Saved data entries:
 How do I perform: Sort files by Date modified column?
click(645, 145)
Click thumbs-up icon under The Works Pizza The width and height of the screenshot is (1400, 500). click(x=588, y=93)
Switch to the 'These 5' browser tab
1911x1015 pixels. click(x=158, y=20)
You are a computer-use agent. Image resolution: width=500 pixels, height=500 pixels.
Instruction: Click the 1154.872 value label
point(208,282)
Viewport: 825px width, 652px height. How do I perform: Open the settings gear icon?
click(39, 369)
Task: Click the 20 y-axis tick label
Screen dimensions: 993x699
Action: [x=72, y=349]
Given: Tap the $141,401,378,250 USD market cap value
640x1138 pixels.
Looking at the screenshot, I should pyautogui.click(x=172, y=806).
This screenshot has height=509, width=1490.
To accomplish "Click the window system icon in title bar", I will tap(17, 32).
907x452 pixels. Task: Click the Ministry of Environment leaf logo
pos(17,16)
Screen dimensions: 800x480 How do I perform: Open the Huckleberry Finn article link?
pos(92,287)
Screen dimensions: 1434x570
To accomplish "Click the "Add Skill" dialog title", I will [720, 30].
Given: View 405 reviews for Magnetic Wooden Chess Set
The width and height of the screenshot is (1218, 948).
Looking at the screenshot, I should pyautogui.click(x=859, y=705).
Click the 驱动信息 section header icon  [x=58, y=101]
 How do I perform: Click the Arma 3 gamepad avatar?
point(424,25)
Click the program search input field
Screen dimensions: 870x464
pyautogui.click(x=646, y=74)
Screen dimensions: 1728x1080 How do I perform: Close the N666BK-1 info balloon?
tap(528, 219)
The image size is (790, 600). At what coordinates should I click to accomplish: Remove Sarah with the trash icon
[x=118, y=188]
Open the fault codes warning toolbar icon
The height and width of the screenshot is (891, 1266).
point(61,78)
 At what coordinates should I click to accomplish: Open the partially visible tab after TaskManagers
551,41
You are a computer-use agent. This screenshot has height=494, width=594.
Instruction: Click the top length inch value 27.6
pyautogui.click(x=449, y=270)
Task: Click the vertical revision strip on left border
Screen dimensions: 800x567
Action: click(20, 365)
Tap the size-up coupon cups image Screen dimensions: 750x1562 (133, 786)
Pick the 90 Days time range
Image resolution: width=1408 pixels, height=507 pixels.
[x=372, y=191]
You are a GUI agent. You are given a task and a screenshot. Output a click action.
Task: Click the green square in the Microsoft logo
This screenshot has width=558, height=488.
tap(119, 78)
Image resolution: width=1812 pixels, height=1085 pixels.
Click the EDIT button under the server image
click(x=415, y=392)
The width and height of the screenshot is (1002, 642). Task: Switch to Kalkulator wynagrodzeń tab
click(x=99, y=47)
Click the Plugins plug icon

### [Job]
Copy out every one of the saved data entries above, word for word and in the same order.

### [Output of the exercise]
 How do I perform: Sort files by Date modified column?
click(645, 145)
Click thumbs-up icon under The Works Pizza The width and height of the screenshot is (1400, 500). click(x=588, y=93)
Switch to the 'These 5' browser tab
1911x1015 pixels. click(x=158, y=20)
You are a computer-use agent. Image resolution: width=500 pixels, height=500 pixels.
Instruction: Click the 1154.872 value label
point(208,282)
Viewport: 825px width, 652px height. How do I perform: Open the settings gear icon?
click(39, 369)
Task: Click the 20 y-axis tick label
Screen dimensions: 993x699
Action: [x=72, y=349]
Given: Tap the $141,401,378,250 USD market cap value
640x1138 pixels.
Looking at the screenshot, I should pyautogui.click(x=172, y=806).
This screenshot has height=509, width=1490.
To accomplish "Click the window system icon in title bar", I will tap(17, 32).
907x452 pixels. Task: Click the Ministry of Environment leaf logo
pos(17,16)
Screen dimensions: 800x480 How do I perform: Open the Huckleberry Finn article link?
pos(92,287)
Screen dimensions: 1434x570
To accomplish "Click the "Add Skill" dialog title", I will [720, 30].
Given: View 405 reviews for Magnetic Wooden Chess Set
The width and height of the screenshot is (1218, 948).
Looking at the screenshot, I should pyautogui.click(x=859, y=705).
Click the 驱动信息 section header icon  [x=58, y=101]
 How do I perform: Click the Arma 3 gamepad avatar?
point(424,25)
Click the program search input field
Screen dimensions: 870x464
pyautogui.click(x=646, y=74)
Screen dimensions: 1728x1080 How do I perform: Close the N666BK-1 info balloon?
tap(528, 219)
The image size is (790, 600). At what coordinates should I click to accomplish: Remove Sarah with the trash icon
[x=118, y=188]
Open the fault codes warning toolbar icon
The height and width of the screenshot is (891, 1266).
point(61,78)
 At what coordinates should I click to accomplish: Open the partially visible tab after TaskManagers
551,41
You are a computer-use agent. This screenshot has height=494, width=594.
Instruction: Click the top length inch value 27.6
pyautogui.click(x=449, y=270)
Task: Click the vertical revision strip on left border
Screen dimensions: 800x567
Action: click(20, 365)
Tap the size-up coupon cups image Screen dimensions: 750x1562 (133, 786)
Pick the 90 Days time range
Image resolution: width=1408 pixels, height=507 pixels.
[x=372, y=191]
You are a GUI agent. You are given a task and a screenshot. Output a click action.
Task: Click the green square in the Microsoft logo
This screenshot has width=558, height=488.
tap(119, 78)
Image resolution: width=1812 pixels, height=1085 pixels.
Click the EDIT button under the server image
click(x=415, y=392)
The width and height of the screenshot is (1002, 642). Task: Switch to Kalkulator wynagrodzeń tab
click(x=99, y=47)
Click the Plugins plug icon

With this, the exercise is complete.